Begin Records
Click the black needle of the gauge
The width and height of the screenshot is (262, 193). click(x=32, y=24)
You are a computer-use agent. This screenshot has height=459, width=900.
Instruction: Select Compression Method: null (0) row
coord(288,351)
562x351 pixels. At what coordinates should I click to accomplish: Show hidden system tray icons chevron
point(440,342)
End Records
Begin Records
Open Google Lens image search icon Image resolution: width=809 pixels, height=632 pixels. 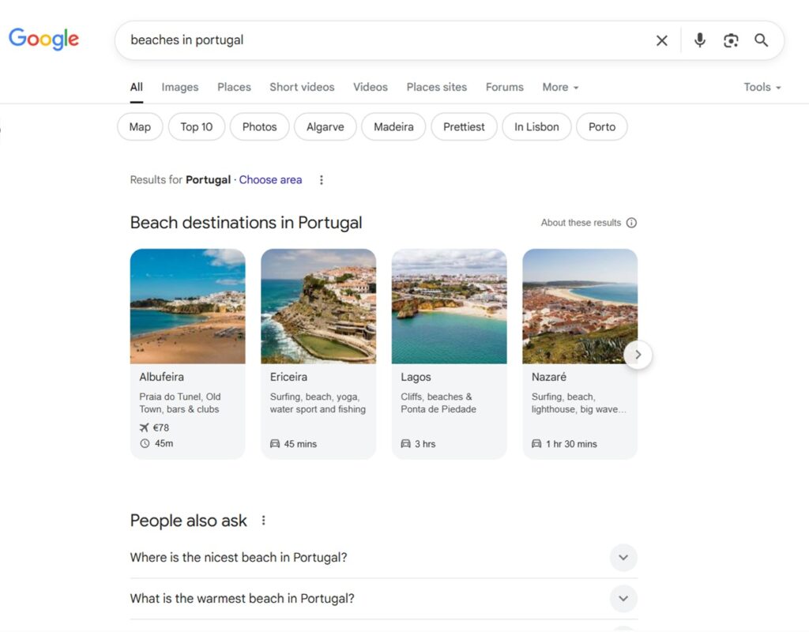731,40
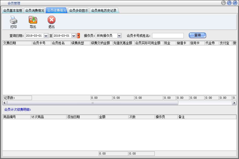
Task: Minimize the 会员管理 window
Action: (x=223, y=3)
End Records
### Written request
Reproduce the stretch of lines from the one containing "You are a computer-use" through the one containing "point(440,342)", including both of those lines.

### Task output
You are a computer-use agent. This screenshot has height=459, width=900.
Instruction: Select Compression Method: null (0) row
coord(288,351)
562x351 pixels. At what coordinates should I click to accomplish: Show hidden system tray icons chevron
point(440,342)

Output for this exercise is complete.